(HOW TO COMPLETE THIS TASK) Keep only those lines of the records that include the string "menu".

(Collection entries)
+ + + + +

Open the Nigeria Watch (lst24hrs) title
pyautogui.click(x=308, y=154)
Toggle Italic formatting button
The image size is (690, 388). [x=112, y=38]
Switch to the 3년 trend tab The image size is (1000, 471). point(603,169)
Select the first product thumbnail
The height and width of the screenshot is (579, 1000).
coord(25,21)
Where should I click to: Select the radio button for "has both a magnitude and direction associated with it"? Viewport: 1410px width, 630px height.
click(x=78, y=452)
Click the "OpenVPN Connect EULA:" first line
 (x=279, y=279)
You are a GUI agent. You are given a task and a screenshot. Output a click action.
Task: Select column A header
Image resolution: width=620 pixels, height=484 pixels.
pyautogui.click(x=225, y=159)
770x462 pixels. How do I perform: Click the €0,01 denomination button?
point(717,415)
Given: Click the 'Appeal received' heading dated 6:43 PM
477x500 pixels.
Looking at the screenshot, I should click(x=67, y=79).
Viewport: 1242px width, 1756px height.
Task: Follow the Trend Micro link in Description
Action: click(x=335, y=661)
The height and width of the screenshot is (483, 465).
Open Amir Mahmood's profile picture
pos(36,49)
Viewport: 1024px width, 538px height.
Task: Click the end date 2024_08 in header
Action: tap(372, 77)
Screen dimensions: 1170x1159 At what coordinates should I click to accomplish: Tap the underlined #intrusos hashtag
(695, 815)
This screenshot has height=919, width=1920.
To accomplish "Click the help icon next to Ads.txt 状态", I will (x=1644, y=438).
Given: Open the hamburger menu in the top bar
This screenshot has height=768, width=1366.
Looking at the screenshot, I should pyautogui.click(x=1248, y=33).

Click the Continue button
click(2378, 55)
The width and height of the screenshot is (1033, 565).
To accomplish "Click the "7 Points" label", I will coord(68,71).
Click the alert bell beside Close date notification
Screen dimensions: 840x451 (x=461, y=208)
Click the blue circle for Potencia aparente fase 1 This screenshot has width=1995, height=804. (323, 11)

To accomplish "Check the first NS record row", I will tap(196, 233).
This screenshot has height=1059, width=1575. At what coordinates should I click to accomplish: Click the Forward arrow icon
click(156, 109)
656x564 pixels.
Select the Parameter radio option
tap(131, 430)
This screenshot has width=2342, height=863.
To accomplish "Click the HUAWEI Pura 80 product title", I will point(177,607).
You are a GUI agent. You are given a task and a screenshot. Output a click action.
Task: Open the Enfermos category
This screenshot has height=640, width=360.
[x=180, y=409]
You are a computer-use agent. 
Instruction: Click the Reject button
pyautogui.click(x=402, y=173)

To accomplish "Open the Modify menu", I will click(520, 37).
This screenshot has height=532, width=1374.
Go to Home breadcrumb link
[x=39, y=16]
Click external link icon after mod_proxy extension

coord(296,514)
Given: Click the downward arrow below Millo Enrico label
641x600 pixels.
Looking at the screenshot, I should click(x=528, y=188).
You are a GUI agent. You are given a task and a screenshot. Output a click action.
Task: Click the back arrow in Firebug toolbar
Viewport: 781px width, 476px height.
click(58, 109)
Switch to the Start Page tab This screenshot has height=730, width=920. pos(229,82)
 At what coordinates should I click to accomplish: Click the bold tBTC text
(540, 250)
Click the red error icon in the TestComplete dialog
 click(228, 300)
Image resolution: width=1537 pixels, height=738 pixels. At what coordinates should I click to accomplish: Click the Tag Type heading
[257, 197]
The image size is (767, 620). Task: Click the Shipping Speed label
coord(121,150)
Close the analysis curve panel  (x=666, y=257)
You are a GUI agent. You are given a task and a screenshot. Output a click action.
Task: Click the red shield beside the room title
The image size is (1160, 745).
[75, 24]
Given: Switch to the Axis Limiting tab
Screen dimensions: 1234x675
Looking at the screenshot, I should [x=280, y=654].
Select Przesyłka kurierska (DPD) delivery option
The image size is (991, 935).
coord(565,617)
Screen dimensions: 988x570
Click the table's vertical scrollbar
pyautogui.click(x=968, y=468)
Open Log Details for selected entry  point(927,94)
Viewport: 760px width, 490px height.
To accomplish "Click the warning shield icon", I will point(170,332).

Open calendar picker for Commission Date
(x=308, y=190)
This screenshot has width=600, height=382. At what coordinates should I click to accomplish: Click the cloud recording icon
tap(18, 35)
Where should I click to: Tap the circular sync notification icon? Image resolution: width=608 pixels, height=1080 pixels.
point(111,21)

+ + + + +

(EXPECTED ANSWER)
Given: Open the hamburger menu in the top bar
To accomplish "Open the Modify menu", I will click(520, 37).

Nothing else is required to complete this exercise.